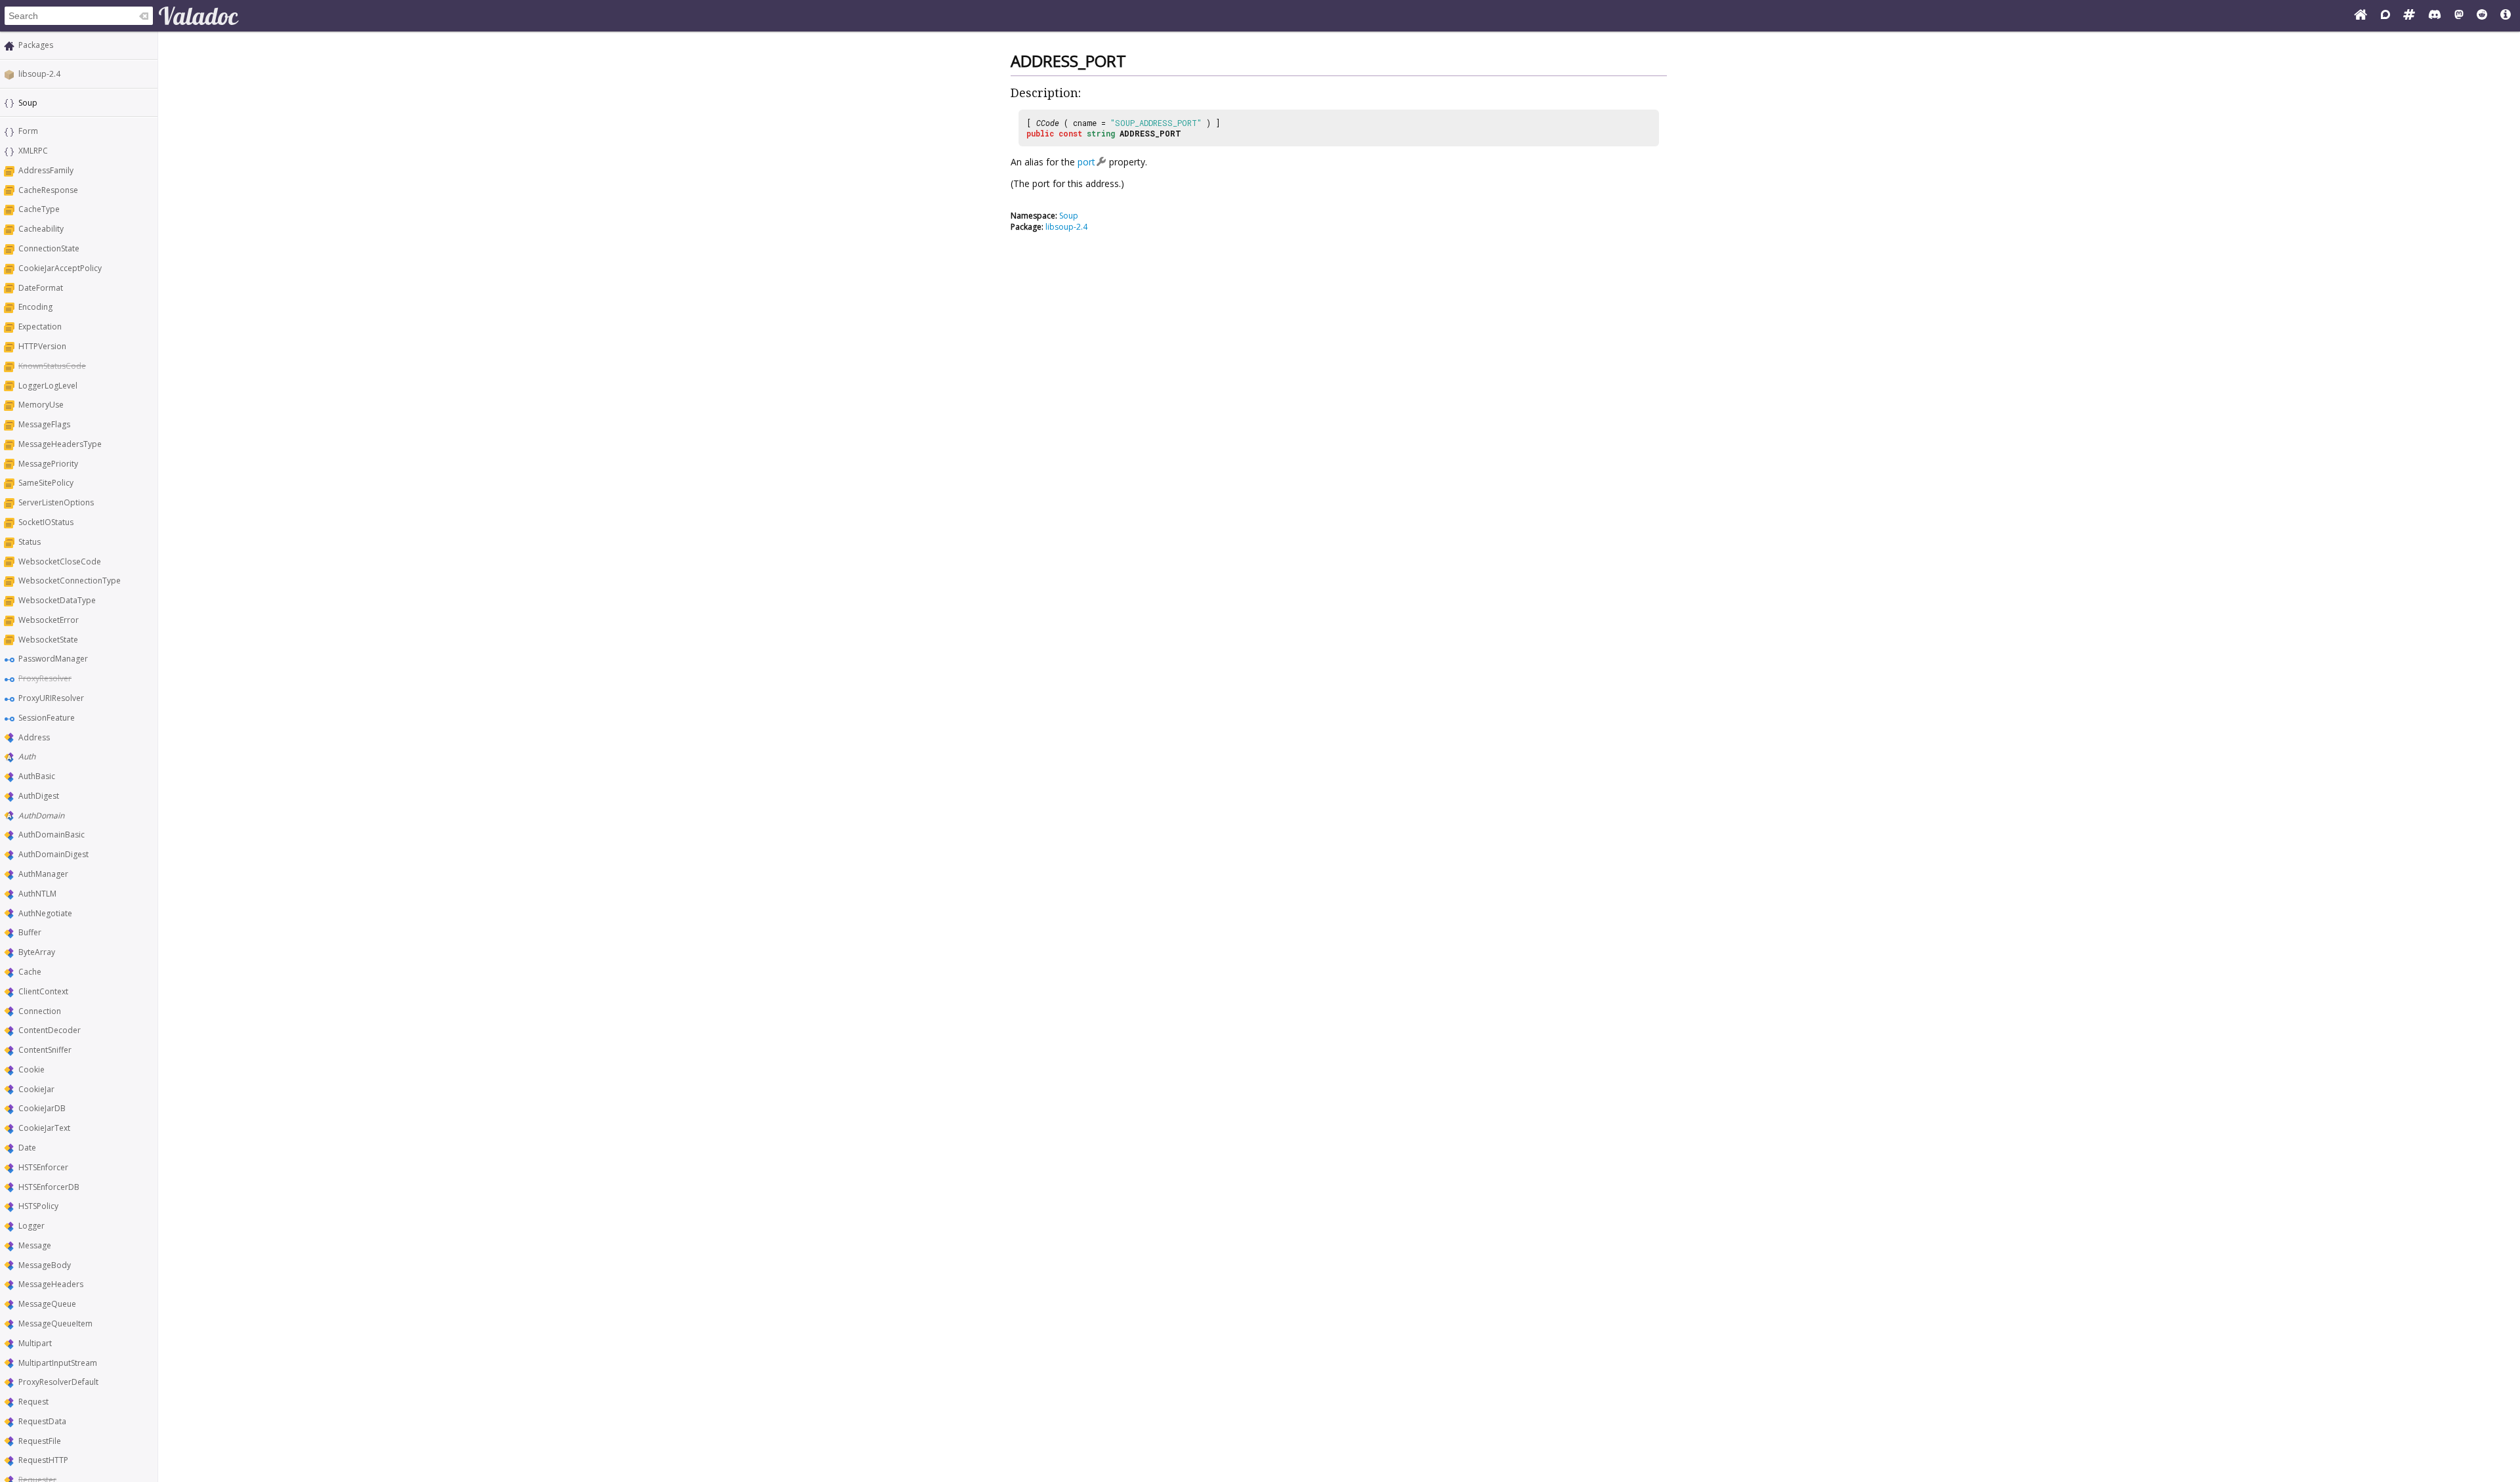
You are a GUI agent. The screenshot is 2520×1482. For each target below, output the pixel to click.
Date (27, 1147)
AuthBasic (36, 776)
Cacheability (41, 228)
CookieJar (36, 1089)
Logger (31, 1225)
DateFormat (40, 287)
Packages (35, 45)
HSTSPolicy (38, 1206)
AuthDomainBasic (51, 834)
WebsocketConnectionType (69, 580)
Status (29, 541)
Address (34, 737)
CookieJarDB (42, 1108)
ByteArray (36, 952)
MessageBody (44, 1265)
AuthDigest (38, 795)
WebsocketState (48, 639)
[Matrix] (2409, 16)
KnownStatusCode (52, 365)
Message (34, 1245)
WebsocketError (48, 619)
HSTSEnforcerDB (48, 1187)
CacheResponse (48, 190)
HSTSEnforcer (43, 1167)
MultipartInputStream (57, 1362)
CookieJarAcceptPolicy (60, 268)
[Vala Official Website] (2360, 16)
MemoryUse (41, 404)
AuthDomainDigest (53, 854)
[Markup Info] (2505, 16)
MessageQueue (47, 1303)
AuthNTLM (37, 893)
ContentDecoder (49, 1030)
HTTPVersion (42, 346)
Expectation (40, 326)
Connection (39, 1011)
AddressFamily (46, 170)
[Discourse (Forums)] (2385, 16)
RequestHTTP (43, 1460)
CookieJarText (44, 1127)
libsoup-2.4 (39, 73)
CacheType (39, 209)
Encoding (35, 306)
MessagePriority (48, 463)
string (1101, 133)
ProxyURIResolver (51, 698)
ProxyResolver (45, 678)
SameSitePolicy (46, 482)
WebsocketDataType (57, 600)
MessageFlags (44, 424)
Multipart (35, 1343)
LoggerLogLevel (47, 385)
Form (28, 131)
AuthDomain (41, 815)
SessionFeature (46, 717)
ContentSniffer (45, 1049)
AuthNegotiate (45, 913)
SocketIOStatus (46, 522)
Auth (26, 756)
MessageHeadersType (60, 444)
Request (33, 1401)
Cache (29, 971)
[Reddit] (2481, 16)
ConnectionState (48, 248)
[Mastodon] (2459, 16)
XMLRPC (33, 150)
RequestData (42, 1421)
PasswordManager (53, 658)
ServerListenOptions (56, 502)
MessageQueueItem (55, 1323)
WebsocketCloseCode (59, 561)
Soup (1068, 215)
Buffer (29, 932)
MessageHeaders (50, 1284)
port (1086, 162)
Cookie (31, 1069)
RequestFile (39, 1441)
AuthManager (43, 873)
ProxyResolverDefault (58, 1381)
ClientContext (43, 991)
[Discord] (2434, 16)
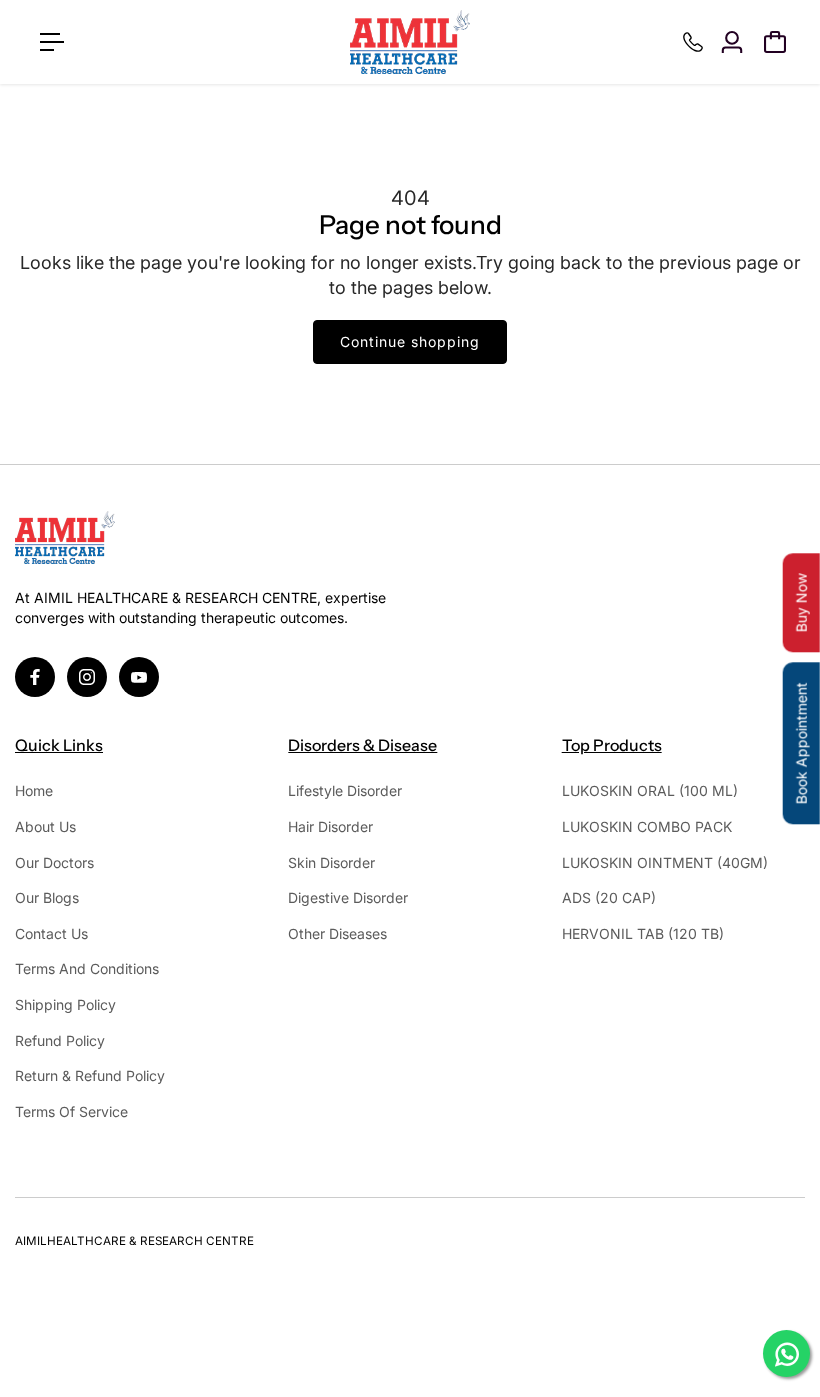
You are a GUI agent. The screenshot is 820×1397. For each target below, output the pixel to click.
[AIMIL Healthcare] (410, 42)
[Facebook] (35, 677)
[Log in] (732, 42)
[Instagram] (87, 677)
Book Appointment (801, 743)
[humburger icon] (52, 42)
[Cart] (775, 42)
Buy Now (801, 602)
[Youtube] (139, 677)
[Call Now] (693, 42)
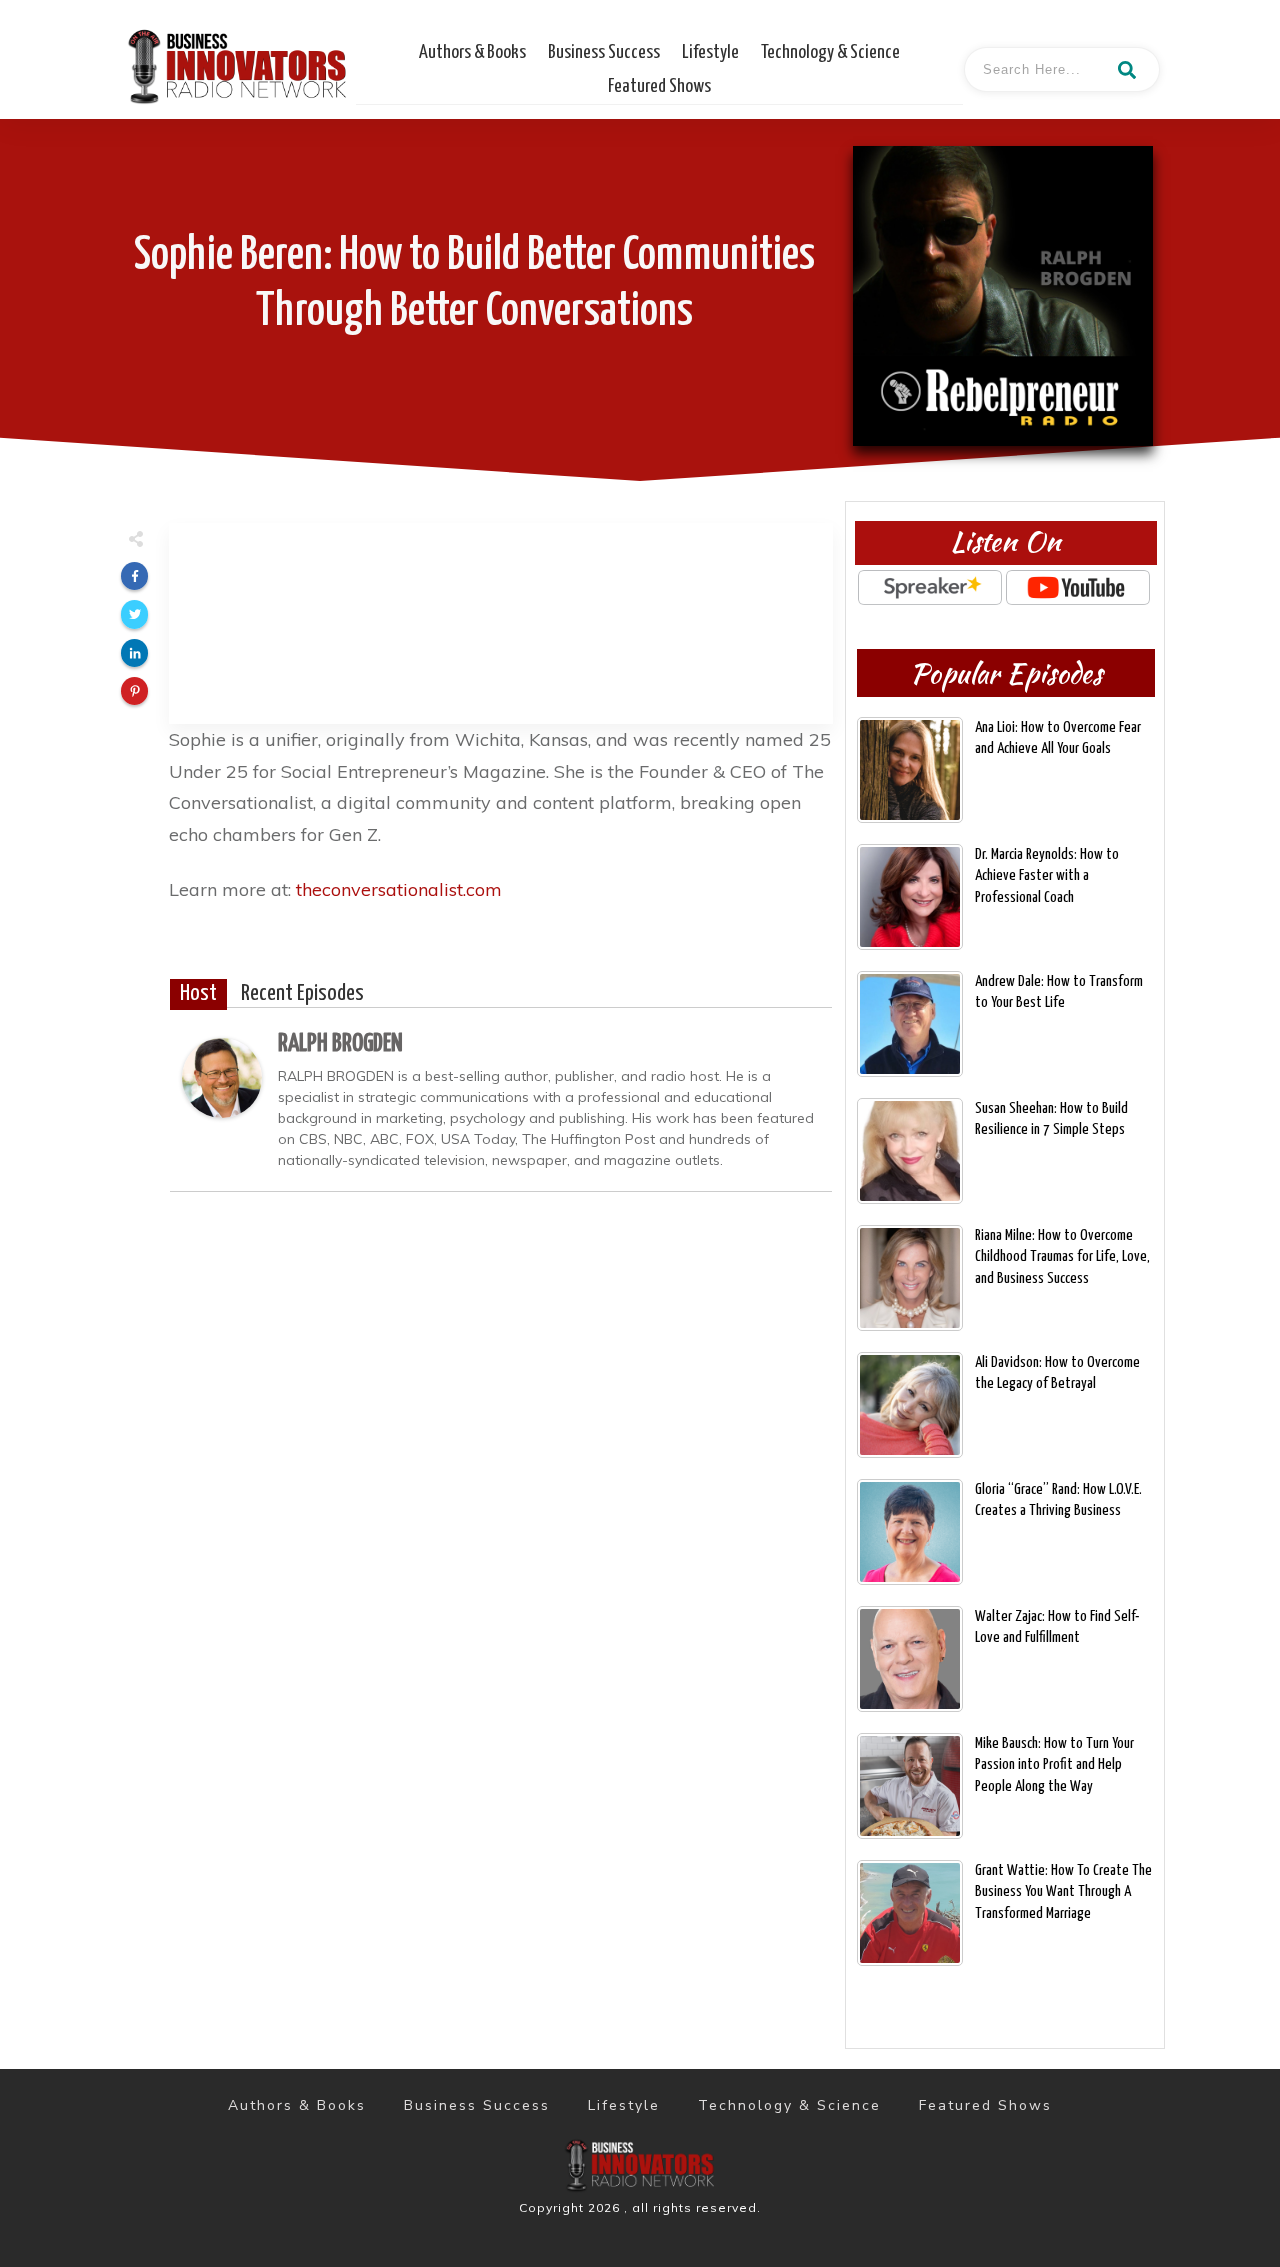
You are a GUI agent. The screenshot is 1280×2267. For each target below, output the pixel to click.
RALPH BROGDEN (340, 1044)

**TASK ITEM:**
In your answer, include only the lines above starting at the line that holds "Cache (29, 971)" and ending at the line that holds "AuthManager (43, 873)", copied exactly.

**TASK SOLUTION:**
Cache (29, 971)
[Reddit] (2481, 16)
ConnectionState (48, 248)
[Mastodon] (2459, 16)
XMLRPC (33, 150)
RequestData (42, 1421)
PasswordManager (53, 658)
ServerListenOptions (56, 502)
MessageQueueItem (55, 1323)
WebsocketCloseCode (59, 561)
Soup (1068, 215)
Buffer (29, 932)
MessageHeaders (50, 1284)
port (1086, 162)
Cookie (31, 1069)
RequestFile (39, 1441)
AuthManager (43, 873)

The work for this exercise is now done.